We had a session planning and bonding day yesterday at church with the elders.  As we worked through conflict dynamic strategies and transformational leadership issues, as we studied the vision work many of you did last spring to arrive at five priorities for the year, it became clear that every team, every goal is for people.   Because if it’s not for people, it is not worthy of our time.    As Pope Francis said in his address to the European Union, it is vital that we develop a culture of human rights that is harmoniously ordered to the greater good for all of us.  Otherwise, these rights will end up being considered limitless and consequently will become a source of conflicts and violence.

My favorite author for the month of January (Richard Rohr) says we spend the first half of our life figuring out who we are, building our identity, getting pieces of it broken and then amazingly mended by the grace of God.   And all of this is for the purpose of having a self/a vessel that God can truly use for the sake of others.  We are a tree that has grown stronger because of wind storms, a vessel stronger because it has been broken and then glued back together by grace.   This is just the right place for Christ to dwell, to be seen by others, shared with others – a grace-glued-together vessel.   Erik Erikson called this adult stage of life generativity vs. self-absorption and when this stage is lived well, older adults can experience hope instead of despair.

That’s what Christ is calling you to do – to live for others like he did, which when we do it completely, means we are bringing the life of God to this world, rather than letting this world as it is, in its brokenness, control us.   This world, in its sin and brokenness, tried to deal death to Christ, just as it still deals in accusation, and death with us, but Christ triumphed over death, making it possible for us to do the same.

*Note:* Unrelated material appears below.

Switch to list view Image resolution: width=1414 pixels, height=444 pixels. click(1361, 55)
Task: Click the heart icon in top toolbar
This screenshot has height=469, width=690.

But we cannot triumph over death without experiencing it, without suffering.   We have to fall and to fail, in order to discover the life that is beyond our failing.  When we fall or fail, we have the opportunity, if we are following Christ, to Fall Upward.   (title of Richard Rohr’s book).   We can fall upward to live, to grow, to become more by serving people in whatever we do.   Henri Nouwen would say that we are “Wounded Healers”   We cannot heal without being wounded.   Jesus healed us by suffering, so we heal others by suffering first and growing stronger. 

It’s no small wonder we are Jesus admirers instead of true followers.   He said, “Unless you take up your cross and follow me, you are not worthy of me.”   He said, “The last will be first and the first, last.”   Jesus issues a very challenging call.   He asks us to exercise courage and trust, to love the least and the lost and the left out.   Most of all, when we spend time with him, we realize it can never be about us, but for the other people.   It’s not that we lose our identity by becoming people pleasers, with no security in ourselves.   No, quite the opposite, we become so secure in our identity as the beloved disciples, sisters and brothers of Jesus Christ, that we have strength of character to care passionately for others in ways that makes them stronger.  Not more dependent on us but dependent on God.   And as we live for people, like Christ did, we find the joy, the blessing of discovering we are at truly home with God, forever, no matter where we are.